Task goal.
In the lines below, from the line containing "Click the double-asterisk" through the end, switch "refresh" to "reload" and reproduce those lines with nothing else altered. Omit the pictures from your answer.

Source data.
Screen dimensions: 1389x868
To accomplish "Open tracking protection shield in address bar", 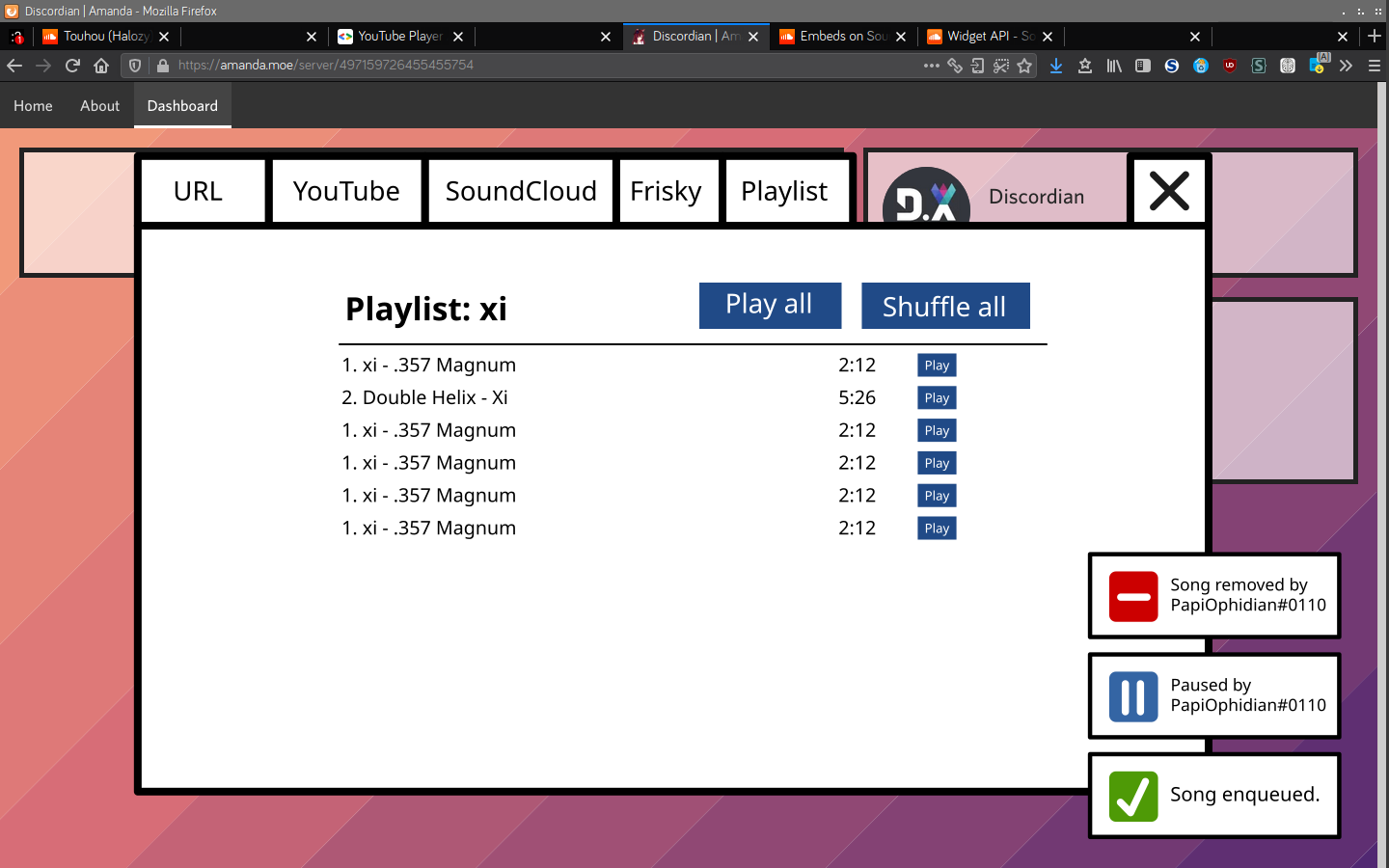I will coord(135,66).
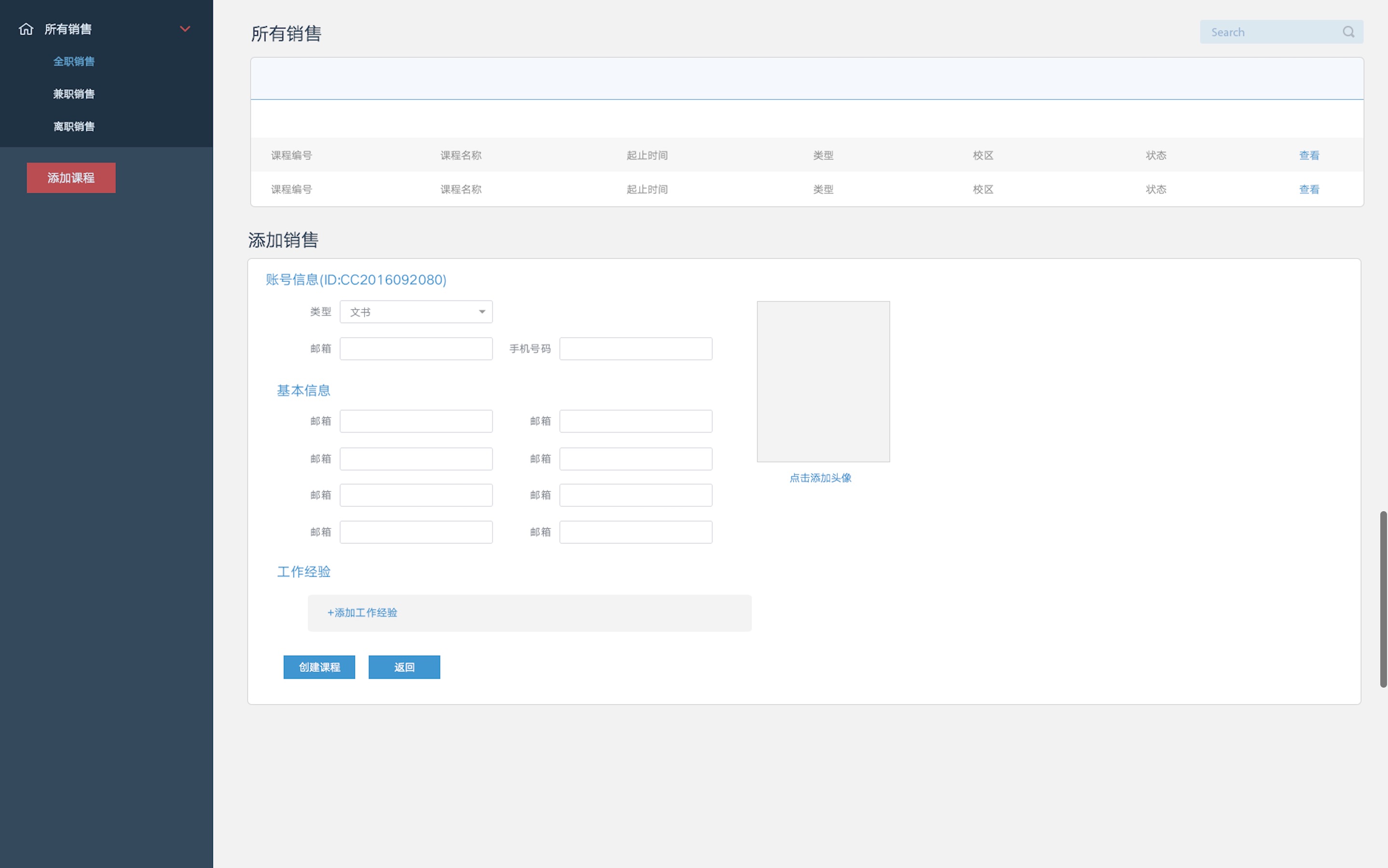
Task: Click the 点击添加头像 link
Action: tap(820, 477)
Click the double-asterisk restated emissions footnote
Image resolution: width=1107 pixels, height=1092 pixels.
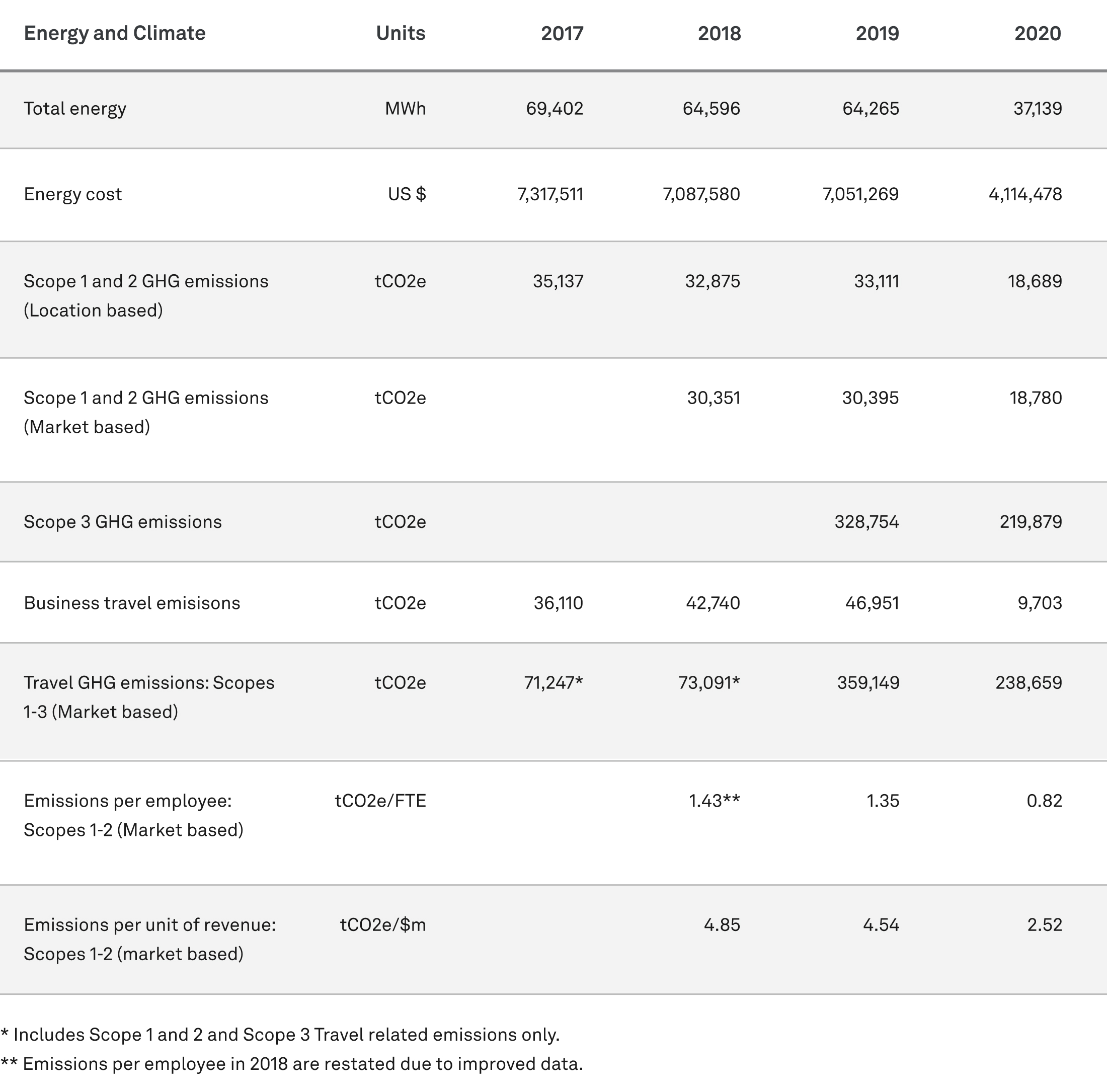coord(292,1064)

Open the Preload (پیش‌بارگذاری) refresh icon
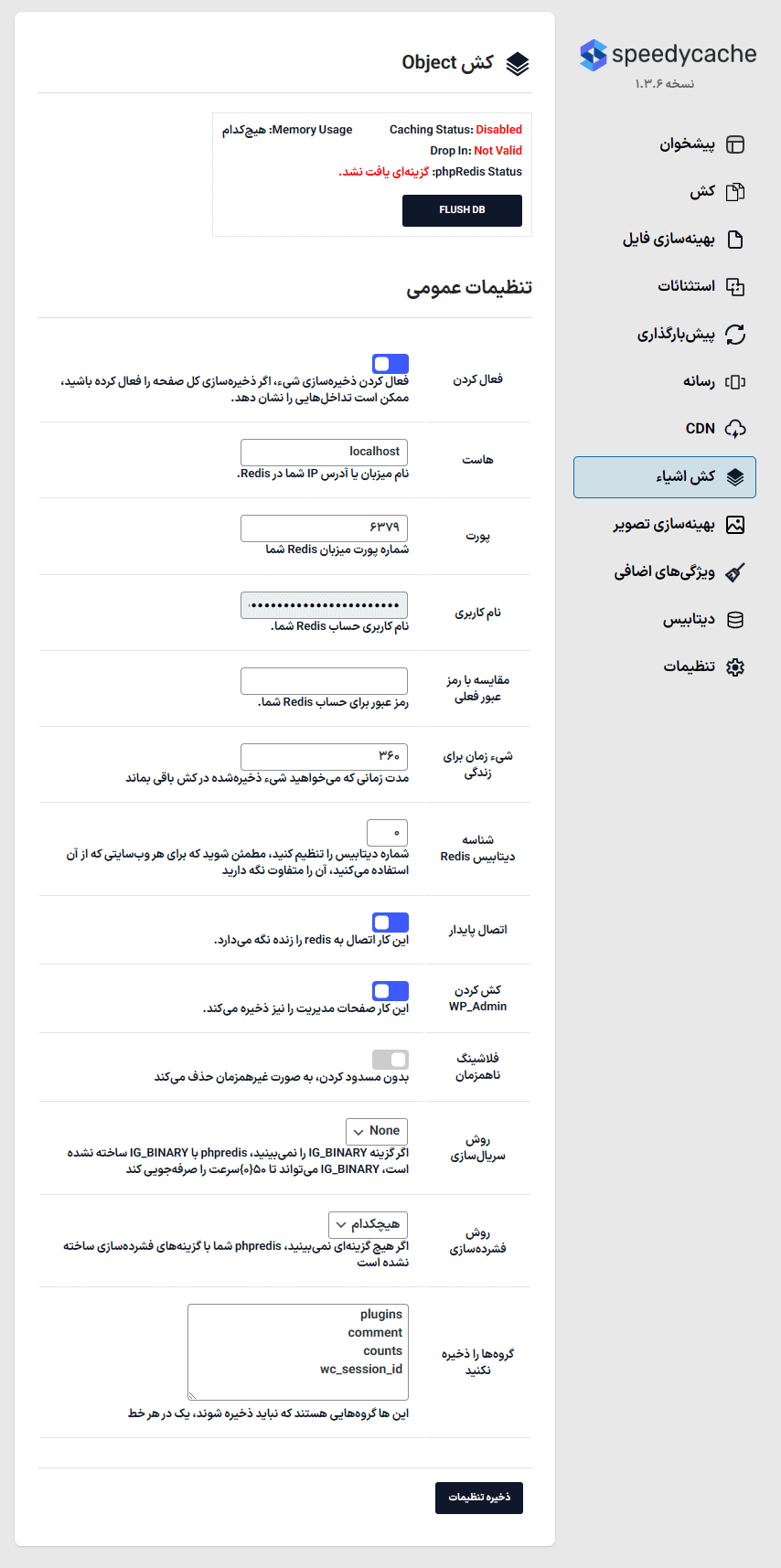click(734, 335)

Result.
Click the double-asterisk restated emissions footnote
Image resolution: width=1107 pixels, height=1092 pixels.
coord(292,1064)

Open the Preload (پیش‌بارگذاری) reload icon
click(734, 335)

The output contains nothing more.